=== Extrait étudié ===

Édito de Matthias Tavel publié le 6 janvier 2020 dans l’Heure du peuple.
Le macronisme clarifie le paysage. La réalité apparaît clairement aux yeux de beaucoup, et une formule la résume simplement : l’oligarchie, voilà l’ennemi ! L’attaque du pouvoir contre le droit à la retraite s’accompagne d’une légion d’honneur pour le PDG de l’un des principaux fonds de pension. Chacun choisit son camp : les financiers ou les grévistes !
La grève porte évidemment la défense de l’intérêt social des salariés pour un régime de retraite solidaire, par répartition, offrant des garanties collectives en terme d’âge de départ, de durée de cotisation, de montant des pensions. Il y a bien des progrès à apporter comme le propose le contre-projet de la France insoumise pour rétablir la retraite à 60 ans, réduire la durée de cotisation de 43 à 40 ans et augmenter les petites pensions. Mais l’intérêt populaire est là. Cet intérêt va d’ailleurs bien au-delà des seuls salariés : c’est aussi celui des retraités, des indépendants soumis à des régimes parfois peu protecteurs, des jeunes qui refusent de voir leur avenir sacrifié par cette réforme comme par la scandaleuse inaction contre le changement climatique.
Mais la promotion de la légion d’honneur montre que la bataille est aussi démocratique. Les amis du pouvoir, récompensés par cette distinction clientéliste, forment une caste dorée. Le patron de BlackRock France, Jean-François Cirelli, n’est pas seulement l’un des dirigeants de fonds de pension gérant 6 840 milliards de dollars soit trois fois la richesse annuelle produite en France. Il n’est pas seulement l’un de ceux qui appelle à « combler les lacunes structurelles des régimes d’épargne retraite volontaire existants ». C’est aussi l’ancien PDG de GDF, artisan de la privatisation de cette entreprise lorsqu’elle a fusionné avec Suez. Il était aussi membre du Comité Action publique 2022 mis en place par Emmanuel Macron pour sabrer les services publics au nom de la rentabilité et du new public management. Il résume bien comment ce petit monde déconstruit l’État social et sacrifie l’intérêt général aux exigences de la finance.

===

▶ [Consigne]
Répondez brièvement à ces questions sur l'extrait.
1. Quelle distinction le PDG de l'un des principaux fonds de pension a-t-il reçue ?
2. À quel âge le contre-projet de la France insoumise veut-il rétablir la retraite ?
3. De quelle entreprise Jean-François Cirelli a-t-il été le PDG ?
Les entrées ci-après forment un matériau indépendant de l'extrait.

=== Données fournies ===

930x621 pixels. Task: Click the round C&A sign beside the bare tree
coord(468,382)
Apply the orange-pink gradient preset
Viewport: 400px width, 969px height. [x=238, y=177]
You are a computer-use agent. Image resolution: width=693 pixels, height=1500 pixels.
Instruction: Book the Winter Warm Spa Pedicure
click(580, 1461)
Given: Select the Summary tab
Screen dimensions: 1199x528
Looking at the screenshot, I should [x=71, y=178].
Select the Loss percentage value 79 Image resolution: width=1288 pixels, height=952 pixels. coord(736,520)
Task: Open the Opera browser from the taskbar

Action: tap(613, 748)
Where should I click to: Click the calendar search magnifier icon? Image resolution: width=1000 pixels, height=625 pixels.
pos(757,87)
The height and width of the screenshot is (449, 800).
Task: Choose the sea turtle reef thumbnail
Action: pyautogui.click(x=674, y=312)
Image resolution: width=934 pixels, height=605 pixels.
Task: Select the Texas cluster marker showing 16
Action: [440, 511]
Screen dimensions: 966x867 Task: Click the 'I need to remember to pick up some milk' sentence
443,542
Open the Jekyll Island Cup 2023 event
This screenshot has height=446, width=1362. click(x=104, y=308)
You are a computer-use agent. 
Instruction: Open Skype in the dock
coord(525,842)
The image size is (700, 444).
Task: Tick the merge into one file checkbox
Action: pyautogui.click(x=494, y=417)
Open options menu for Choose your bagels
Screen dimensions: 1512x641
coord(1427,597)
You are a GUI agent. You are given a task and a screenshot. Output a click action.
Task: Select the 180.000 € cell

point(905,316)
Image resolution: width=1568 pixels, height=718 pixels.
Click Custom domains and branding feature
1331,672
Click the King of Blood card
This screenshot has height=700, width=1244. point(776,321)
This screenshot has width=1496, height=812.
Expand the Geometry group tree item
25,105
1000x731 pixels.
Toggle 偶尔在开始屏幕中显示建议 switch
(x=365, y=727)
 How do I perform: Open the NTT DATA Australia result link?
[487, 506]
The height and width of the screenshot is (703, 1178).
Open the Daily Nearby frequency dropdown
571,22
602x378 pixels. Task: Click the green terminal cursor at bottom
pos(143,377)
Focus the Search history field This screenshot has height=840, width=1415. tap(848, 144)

===

▶ [Réponse]
1. La Légion d'honneur.
2. À 60 ans.
3. De GDF.